* Work to be completed
For the records that follow, give the number of lines containing the word "agent", with no added text.

----- Source material -----

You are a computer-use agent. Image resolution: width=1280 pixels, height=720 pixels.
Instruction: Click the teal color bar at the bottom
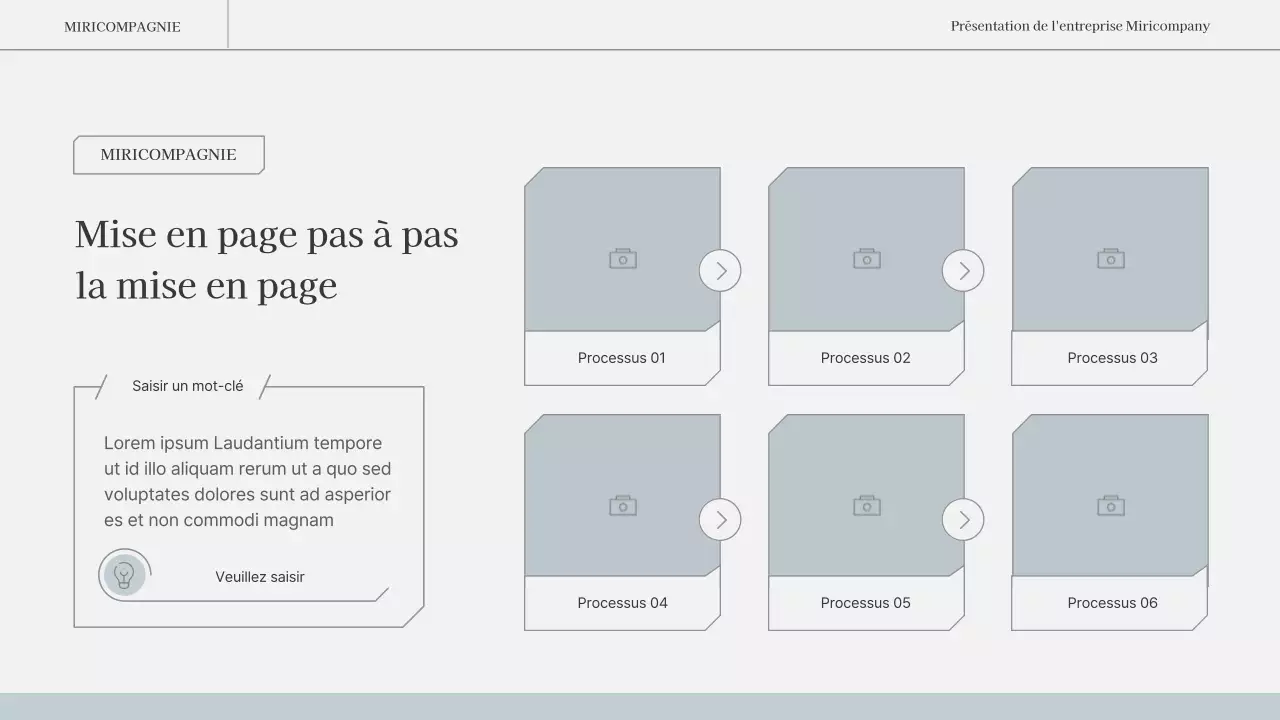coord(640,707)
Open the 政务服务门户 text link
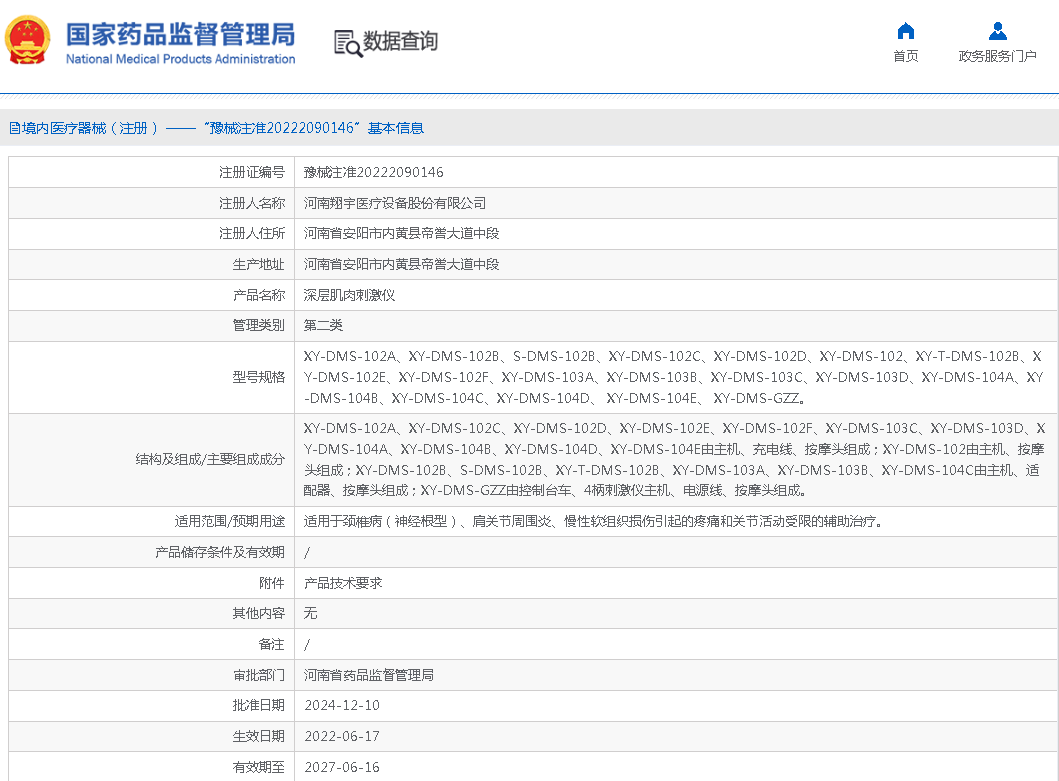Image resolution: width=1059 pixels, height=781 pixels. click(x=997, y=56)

-----
----- Source material -----

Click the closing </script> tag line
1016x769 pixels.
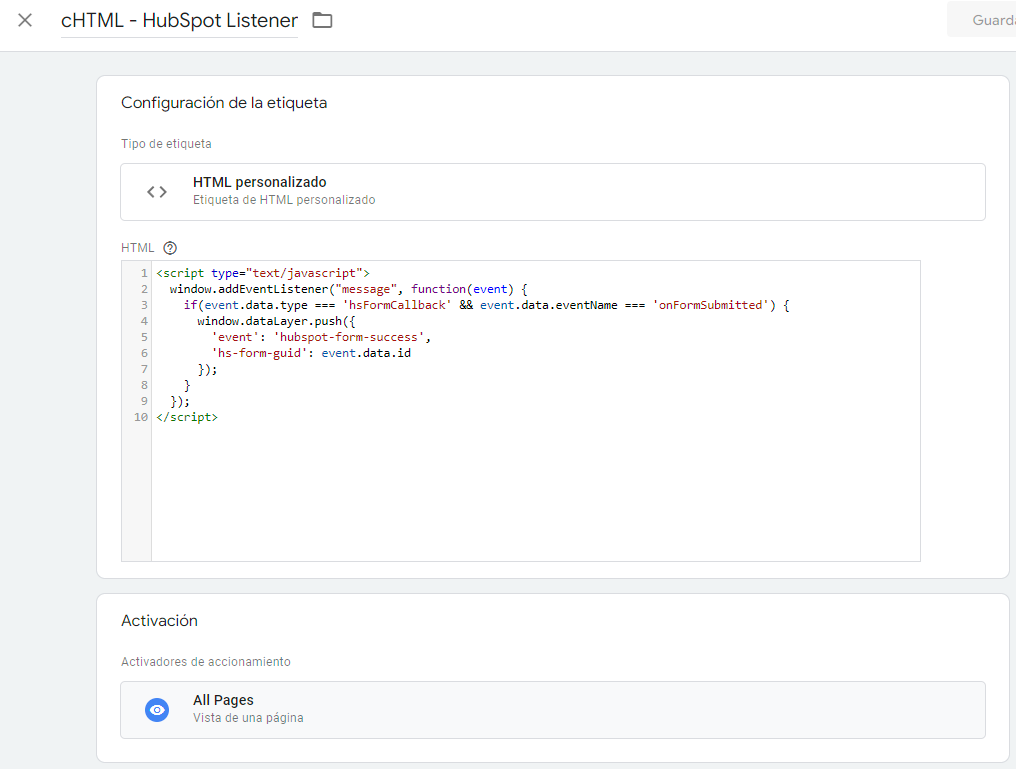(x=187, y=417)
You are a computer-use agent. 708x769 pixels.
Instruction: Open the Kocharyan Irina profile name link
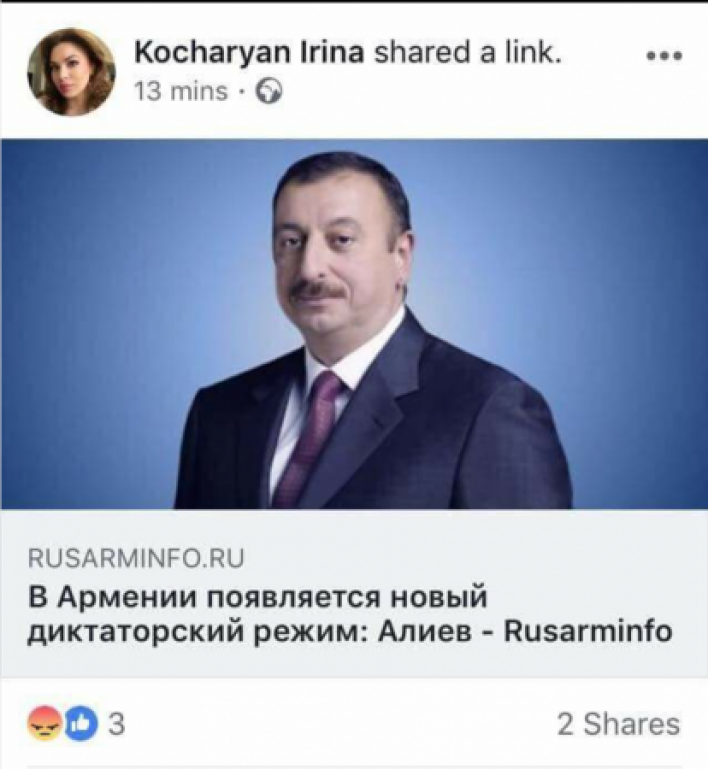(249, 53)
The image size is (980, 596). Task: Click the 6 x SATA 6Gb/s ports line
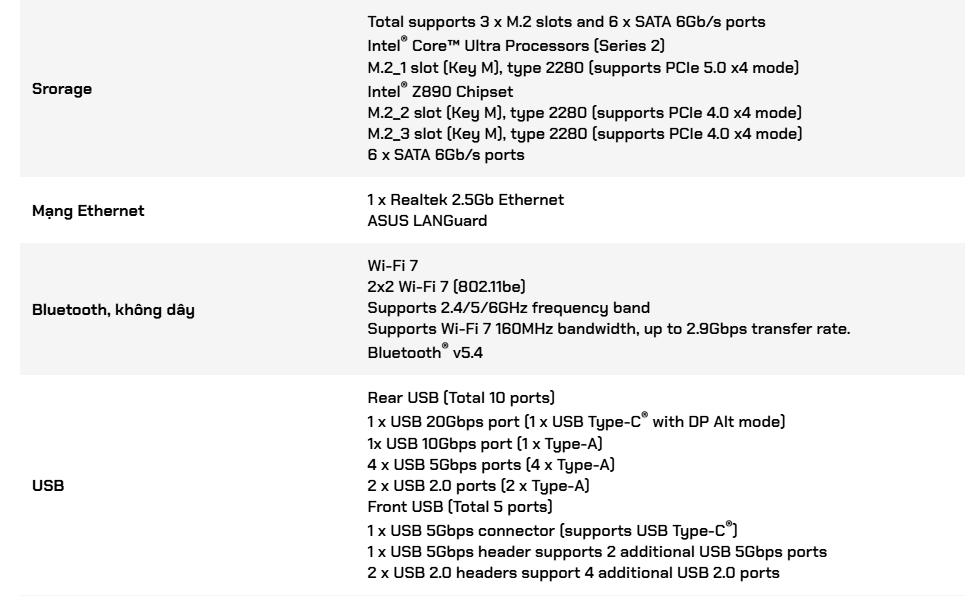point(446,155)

-----

* Response area
2